E nunca Querer sem Poder

Foi lançada recentemente uma campanha televisiva de promoção da marca Adidas, com uma frase a servir de porta-estandarte, que ecoa no meu subconsciente de cada vez que a leio, no final de cada sequência de imagens do anúncio.
"Impossible is nothing", do original em Inglês. Invencibilidade, como eu secretamente sempre gostei de lhe chamar.
Este sentimento, que não representa qualquer fenómeno competitivo com outros seres humanos, regeu a minha maneira de encarar o mundo durante quase trinta anos. Foi a época de ouro desta mole de células, no que à actividade física diz respeito.
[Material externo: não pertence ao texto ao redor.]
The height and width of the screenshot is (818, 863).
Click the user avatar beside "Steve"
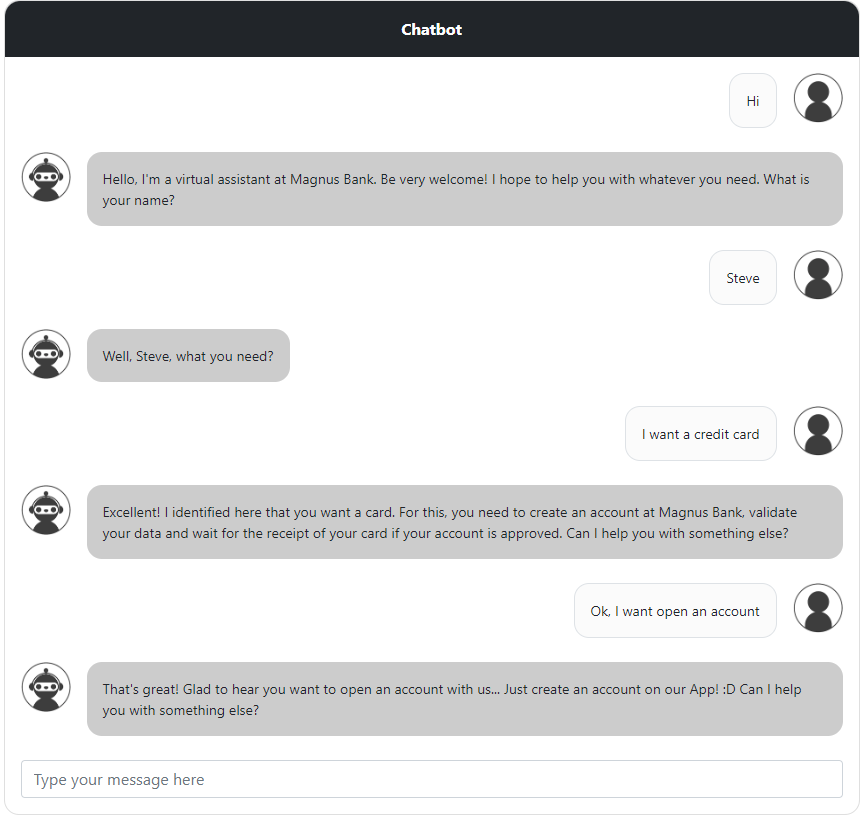coord(818,275)
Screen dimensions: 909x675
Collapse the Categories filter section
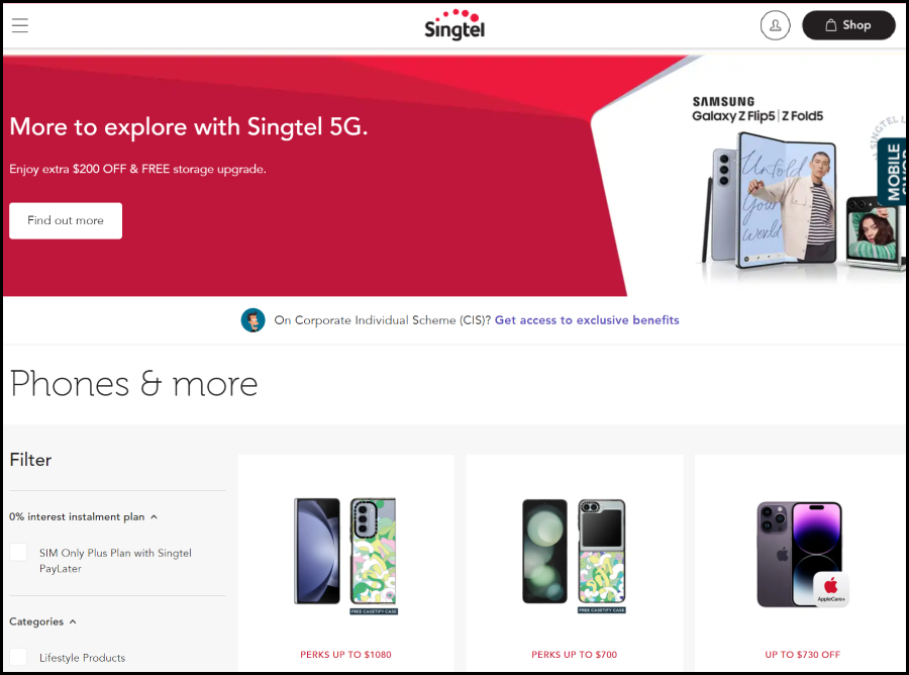(x=72, y=622)
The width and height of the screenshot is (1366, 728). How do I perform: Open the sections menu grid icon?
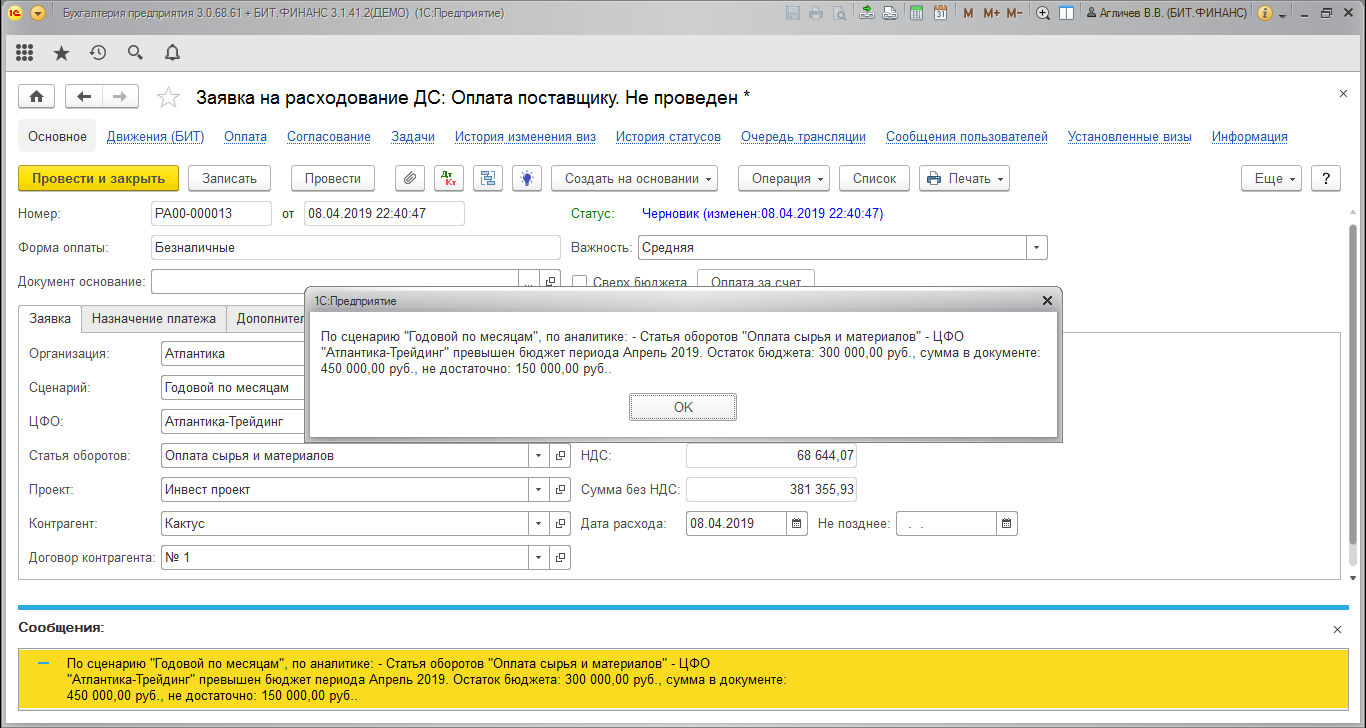[25, 53]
Não é fácil explicar este sentimento, a quem nunca a ele teve acesso. Penso que a melhor ilustração reside no exemplo, chegado hoje do rio Amazonas, atravessado em toda a sua extensão, a nado, por um ser humano, em pouco mais de dois meses. 99,99% dos espectadores do telejornal ficaram atónitos pela inverosimilhança de tal proeza. Mas 0,01% pensaram... quanto tempo disponível para treinar a cabeça e o corpo? Não se trata de fanfarronice... longe disso... apenas na tradução da frase do anúncio.
A invencibilidade que mencionei há pouco, reside na vitória permanente sobre o "eu" obscuro que povoa a nossa mente, e que nos impele a parar sempre que exigimos algum esforço maior sobre o nosso corpo; reside na sensação de tudo podermos, se assim o desejarmos.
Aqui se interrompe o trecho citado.